Dakpilot Posted January 30, 2016 Posted January 30, 2016 But it is getting a bit ridiculous..you are being rude in pretty much every thread you are posting in, perhaps you should review a lot of your recent posts and look at your attitude We don't want you having a tantrum and leaving the game again, maybe time to take a chill pill Cheers Dakpilot 1
II./JG77_Manu* Posted January 30, 2016 Author Posted January 30, 2016 (edited) But it is getting a bit ridiculous..you are being rude in pretty much every thread you are posting in, perhaps you should review a lot of your recent posts and look at your attitude We don't want you having a tantrum and leaving the game again, maybe time to take a chill pill Cheers Dakpilot Rude? You kidding right?
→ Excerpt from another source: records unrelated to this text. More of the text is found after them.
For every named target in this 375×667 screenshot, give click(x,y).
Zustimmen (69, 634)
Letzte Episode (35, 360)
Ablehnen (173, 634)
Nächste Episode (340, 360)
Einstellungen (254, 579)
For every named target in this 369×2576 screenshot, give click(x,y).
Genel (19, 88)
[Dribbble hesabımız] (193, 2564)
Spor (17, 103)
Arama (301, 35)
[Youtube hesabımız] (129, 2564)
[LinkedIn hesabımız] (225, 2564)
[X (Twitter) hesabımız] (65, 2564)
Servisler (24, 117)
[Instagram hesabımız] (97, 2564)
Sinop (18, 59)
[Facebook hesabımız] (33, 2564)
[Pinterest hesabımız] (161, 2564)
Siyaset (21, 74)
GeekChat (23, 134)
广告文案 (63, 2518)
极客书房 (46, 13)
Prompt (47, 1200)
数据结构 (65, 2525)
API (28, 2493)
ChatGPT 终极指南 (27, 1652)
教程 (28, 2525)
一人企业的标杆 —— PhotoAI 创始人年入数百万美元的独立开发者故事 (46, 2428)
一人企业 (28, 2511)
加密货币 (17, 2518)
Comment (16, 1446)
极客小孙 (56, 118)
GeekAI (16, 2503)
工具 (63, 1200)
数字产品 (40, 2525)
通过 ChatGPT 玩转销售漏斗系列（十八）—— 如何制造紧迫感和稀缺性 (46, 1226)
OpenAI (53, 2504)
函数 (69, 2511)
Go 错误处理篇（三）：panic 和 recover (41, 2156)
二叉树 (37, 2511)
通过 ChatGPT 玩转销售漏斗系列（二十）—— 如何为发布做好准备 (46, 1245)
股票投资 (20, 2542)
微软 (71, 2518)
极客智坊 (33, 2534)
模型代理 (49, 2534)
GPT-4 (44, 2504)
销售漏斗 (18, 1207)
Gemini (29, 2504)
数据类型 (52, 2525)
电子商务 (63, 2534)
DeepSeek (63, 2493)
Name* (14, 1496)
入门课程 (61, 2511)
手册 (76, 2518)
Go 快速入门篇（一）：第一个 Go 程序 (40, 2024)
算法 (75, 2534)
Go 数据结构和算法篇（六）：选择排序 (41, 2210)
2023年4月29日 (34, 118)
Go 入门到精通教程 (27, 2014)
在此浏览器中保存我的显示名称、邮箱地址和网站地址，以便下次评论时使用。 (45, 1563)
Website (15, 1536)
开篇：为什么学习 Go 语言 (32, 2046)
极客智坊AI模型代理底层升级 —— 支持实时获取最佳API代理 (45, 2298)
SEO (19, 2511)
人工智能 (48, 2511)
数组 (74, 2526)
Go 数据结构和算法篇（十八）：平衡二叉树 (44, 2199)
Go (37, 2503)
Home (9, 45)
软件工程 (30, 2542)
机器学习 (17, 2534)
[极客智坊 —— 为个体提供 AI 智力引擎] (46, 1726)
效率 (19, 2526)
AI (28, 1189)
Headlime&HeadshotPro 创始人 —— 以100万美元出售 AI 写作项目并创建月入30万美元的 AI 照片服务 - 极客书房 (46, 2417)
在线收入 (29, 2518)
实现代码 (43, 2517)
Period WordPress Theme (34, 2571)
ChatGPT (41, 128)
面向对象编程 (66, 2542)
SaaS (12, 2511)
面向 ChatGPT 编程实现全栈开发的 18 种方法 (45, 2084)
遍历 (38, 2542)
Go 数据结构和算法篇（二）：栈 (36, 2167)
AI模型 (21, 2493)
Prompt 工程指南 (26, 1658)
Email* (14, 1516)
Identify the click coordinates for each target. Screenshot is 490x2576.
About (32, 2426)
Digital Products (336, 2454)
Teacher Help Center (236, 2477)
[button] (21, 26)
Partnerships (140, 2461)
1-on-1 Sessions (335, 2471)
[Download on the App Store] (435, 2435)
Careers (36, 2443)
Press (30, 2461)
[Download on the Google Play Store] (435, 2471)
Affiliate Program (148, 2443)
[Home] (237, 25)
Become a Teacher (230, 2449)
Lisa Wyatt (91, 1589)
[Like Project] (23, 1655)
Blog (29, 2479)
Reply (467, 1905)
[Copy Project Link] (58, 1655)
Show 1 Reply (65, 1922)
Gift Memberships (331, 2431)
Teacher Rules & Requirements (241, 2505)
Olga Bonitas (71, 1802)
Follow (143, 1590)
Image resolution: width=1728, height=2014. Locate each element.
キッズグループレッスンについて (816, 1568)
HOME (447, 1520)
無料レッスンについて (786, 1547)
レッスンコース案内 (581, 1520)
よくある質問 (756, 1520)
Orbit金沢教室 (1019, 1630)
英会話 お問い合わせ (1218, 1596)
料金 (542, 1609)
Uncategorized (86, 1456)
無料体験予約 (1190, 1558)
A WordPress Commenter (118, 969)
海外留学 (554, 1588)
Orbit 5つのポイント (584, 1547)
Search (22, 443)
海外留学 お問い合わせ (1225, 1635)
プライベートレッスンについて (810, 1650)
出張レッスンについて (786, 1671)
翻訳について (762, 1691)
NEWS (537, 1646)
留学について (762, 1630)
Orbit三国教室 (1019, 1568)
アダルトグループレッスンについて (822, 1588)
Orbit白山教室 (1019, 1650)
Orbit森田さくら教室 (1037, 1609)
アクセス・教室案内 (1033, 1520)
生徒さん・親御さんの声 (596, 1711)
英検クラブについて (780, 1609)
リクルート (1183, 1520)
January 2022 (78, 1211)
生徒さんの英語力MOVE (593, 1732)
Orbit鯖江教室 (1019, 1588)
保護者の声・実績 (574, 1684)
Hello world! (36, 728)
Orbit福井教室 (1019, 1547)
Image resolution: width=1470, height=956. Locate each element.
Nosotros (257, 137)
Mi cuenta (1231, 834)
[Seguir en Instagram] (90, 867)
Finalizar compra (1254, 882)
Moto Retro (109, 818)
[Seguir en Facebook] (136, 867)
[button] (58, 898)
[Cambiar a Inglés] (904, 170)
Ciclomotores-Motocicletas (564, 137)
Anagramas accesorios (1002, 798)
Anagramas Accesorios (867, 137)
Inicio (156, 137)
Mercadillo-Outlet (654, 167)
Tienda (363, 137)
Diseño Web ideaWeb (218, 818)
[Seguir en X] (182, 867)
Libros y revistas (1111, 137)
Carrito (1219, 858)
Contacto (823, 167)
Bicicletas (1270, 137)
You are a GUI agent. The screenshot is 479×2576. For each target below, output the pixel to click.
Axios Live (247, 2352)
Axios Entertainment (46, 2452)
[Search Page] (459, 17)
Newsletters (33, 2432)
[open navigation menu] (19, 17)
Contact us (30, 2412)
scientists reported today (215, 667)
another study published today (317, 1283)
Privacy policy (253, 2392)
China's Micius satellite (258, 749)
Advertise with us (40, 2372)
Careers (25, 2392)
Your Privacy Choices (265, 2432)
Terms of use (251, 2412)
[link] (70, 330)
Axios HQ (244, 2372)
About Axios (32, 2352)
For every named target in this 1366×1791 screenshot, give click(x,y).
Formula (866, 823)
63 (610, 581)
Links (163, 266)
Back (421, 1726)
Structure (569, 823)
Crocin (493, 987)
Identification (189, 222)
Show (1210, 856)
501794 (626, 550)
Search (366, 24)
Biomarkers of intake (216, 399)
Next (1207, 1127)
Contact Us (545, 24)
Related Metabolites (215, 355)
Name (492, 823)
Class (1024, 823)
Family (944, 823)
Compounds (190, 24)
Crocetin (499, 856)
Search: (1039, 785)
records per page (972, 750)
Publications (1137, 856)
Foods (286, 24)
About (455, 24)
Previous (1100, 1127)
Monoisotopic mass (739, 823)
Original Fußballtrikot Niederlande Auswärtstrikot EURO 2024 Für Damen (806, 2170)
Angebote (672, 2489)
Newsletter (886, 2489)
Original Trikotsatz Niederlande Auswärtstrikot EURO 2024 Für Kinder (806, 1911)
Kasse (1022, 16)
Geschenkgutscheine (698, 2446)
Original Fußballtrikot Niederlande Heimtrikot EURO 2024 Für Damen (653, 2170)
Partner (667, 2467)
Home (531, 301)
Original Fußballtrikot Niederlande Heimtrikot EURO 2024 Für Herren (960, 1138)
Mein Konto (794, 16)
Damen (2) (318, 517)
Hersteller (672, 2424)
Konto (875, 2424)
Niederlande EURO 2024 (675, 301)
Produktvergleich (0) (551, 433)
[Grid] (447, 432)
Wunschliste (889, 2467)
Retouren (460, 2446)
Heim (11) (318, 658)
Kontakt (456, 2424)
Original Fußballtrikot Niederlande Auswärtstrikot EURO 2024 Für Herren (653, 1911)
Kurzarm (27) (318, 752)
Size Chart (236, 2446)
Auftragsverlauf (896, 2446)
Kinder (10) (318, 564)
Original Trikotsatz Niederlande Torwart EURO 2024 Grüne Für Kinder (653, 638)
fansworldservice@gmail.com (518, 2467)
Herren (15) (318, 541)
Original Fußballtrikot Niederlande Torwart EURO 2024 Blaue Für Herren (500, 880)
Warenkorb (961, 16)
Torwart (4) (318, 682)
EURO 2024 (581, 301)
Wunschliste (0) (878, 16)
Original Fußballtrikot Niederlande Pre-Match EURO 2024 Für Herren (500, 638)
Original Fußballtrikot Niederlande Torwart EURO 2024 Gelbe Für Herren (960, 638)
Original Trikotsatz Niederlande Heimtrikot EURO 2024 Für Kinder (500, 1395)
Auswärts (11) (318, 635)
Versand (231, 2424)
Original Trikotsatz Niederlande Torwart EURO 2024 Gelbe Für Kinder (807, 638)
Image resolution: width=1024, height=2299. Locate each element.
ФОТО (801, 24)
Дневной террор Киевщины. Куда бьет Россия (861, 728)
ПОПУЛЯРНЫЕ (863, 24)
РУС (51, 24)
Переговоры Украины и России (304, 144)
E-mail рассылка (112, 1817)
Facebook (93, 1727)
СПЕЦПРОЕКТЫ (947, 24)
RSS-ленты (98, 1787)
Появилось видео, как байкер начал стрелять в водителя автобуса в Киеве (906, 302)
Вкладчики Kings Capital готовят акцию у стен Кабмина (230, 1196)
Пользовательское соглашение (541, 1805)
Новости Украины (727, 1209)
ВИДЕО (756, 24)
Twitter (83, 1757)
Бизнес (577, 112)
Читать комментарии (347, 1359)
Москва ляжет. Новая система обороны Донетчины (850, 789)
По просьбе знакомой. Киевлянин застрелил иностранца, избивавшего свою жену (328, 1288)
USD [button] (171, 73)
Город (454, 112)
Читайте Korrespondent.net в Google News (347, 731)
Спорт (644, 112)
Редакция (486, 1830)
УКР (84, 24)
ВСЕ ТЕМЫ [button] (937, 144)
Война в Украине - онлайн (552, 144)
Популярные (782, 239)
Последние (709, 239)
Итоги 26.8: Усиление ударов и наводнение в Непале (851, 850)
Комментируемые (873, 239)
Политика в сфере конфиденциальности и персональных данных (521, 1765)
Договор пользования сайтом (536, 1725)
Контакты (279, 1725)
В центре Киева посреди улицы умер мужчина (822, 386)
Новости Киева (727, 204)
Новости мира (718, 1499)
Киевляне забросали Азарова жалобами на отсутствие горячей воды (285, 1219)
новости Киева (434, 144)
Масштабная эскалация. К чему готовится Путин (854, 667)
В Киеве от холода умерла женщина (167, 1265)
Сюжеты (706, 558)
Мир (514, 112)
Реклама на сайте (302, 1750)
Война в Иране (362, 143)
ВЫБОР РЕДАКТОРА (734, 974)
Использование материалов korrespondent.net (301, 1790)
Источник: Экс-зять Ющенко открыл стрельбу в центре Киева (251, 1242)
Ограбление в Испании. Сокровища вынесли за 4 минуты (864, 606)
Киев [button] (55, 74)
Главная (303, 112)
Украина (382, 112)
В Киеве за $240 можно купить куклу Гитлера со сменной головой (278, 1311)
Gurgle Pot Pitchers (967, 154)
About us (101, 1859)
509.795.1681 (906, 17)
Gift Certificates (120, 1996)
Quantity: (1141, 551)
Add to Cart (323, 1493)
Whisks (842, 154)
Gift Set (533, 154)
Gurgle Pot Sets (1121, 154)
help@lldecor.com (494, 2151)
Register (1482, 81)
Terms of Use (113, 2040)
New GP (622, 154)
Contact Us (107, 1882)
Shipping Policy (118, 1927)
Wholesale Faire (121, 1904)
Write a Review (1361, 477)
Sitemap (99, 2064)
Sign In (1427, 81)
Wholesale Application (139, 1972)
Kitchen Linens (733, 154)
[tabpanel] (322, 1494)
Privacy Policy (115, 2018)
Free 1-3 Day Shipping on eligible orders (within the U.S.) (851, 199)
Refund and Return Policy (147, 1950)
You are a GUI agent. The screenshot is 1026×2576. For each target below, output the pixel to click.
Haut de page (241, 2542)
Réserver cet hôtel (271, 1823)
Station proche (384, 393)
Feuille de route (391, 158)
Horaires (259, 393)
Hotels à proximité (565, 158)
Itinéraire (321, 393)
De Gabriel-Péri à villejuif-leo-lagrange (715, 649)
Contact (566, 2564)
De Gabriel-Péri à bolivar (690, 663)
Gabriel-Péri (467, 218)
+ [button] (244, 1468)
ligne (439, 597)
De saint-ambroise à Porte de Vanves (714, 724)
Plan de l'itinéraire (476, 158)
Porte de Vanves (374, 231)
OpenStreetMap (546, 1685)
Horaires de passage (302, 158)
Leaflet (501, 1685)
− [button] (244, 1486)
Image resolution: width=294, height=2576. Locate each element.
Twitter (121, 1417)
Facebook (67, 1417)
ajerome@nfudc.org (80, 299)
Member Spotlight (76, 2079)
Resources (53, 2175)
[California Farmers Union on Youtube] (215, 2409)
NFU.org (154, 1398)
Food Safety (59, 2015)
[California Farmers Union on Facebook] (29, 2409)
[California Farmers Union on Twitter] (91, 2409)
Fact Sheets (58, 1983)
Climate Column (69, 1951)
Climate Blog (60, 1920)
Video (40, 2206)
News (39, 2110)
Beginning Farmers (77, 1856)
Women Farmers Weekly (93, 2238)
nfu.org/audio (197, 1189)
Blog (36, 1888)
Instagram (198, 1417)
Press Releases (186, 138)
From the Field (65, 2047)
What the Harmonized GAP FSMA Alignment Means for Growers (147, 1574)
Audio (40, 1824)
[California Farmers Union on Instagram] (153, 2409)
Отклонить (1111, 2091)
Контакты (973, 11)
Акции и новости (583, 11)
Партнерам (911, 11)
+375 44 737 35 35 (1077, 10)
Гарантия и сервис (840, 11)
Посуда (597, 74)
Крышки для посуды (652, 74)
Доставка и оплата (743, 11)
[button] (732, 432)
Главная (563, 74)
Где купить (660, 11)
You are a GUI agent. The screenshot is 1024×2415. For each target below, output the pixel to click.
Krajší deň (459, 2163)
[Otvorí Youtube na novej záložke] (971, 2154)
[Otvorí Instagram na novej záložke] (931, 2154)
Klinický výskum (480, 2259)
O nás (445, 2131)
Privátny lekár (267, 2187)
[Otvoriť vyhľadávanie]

There are always the same 2 people, again and again and again, who try to dismiss anything i write..no matter what topic, no matter what case (not at all looking at you right now ). They observe any discussion, and as soon as they see the slightest comment they could use to discredit me, they are there (not at all looking at you right now ). Btw you don't do this only with me, you do it with anyone, who dares to present something, that could shed your beloved Soviet technology in a slightly bad (worse) light. Nowadays it's enough to present a chart about roll rates, showing them let's say "different" then in the game, you jump on them, using any subordinate clause they write, to drag the issue off topic (not looking at you...ok this starts to get old..), and discredit the person itself, to make them less believable. That's manipulative at best. And then you are "surprised", if you get angry responses? Gosh..your constant manipulative undermining is way way worse, then just openly say "f**k you". I suggest you answer me in PM if any questions remain..otherwise i will ask a moderator to delete your posts, because they are way off topic, and only have one aim..i think i don't have to explain anymore which one this is. We don't want you having a tantrum No worries. Won't happen. Quite the opposite. Having a good laugh about you frequently Edited January 30, 2016 by II./JG77_Manu* 4
1CGS LukeFF Posted January 31, 2016 1CGS Posted January 31, 2016 Manu, you do need to dial it down a notch.